## [SUPPLIED RECORDS]
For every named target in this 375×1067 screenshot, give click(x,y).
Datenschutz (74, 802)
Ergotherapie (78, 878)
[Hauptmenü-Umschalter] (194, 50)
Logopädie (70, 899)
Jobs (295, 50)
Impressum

* * *

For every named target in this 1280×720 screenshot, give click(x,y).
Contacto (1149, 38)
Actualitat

==

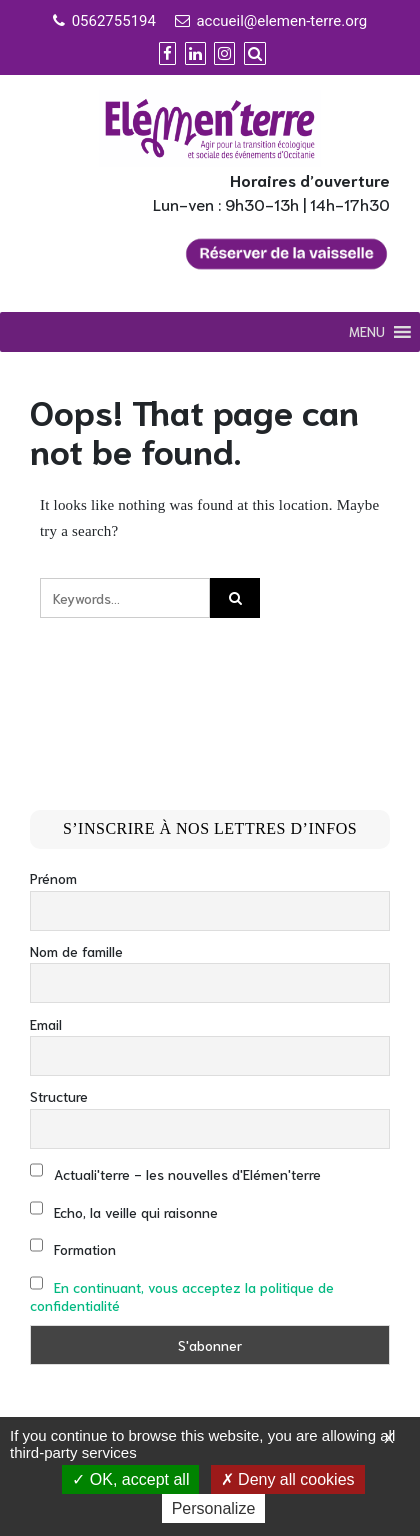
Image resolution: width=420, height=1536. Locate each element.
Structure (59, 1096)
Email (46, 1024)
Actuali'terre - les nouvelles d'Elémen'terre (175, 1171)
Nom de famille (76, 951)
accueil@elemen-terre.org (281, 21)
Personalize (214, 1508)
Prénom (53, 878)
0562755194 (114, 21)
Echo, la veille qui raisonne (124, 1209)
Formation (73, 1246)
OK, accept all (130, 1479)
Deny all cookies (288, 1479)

## [PROBLEM]
In the listing, rewrite the part that opens with the line containing "For every named target in this 1280×720" and closes with the line containing "Contacto (1149, 38)", both lines included, and add -125 to each coordinate in the answers.

## [COMPLETED EXERCISE]
For every named target in this 1280×720 screenshot, give click(x,y).
Contacto (1024, -87)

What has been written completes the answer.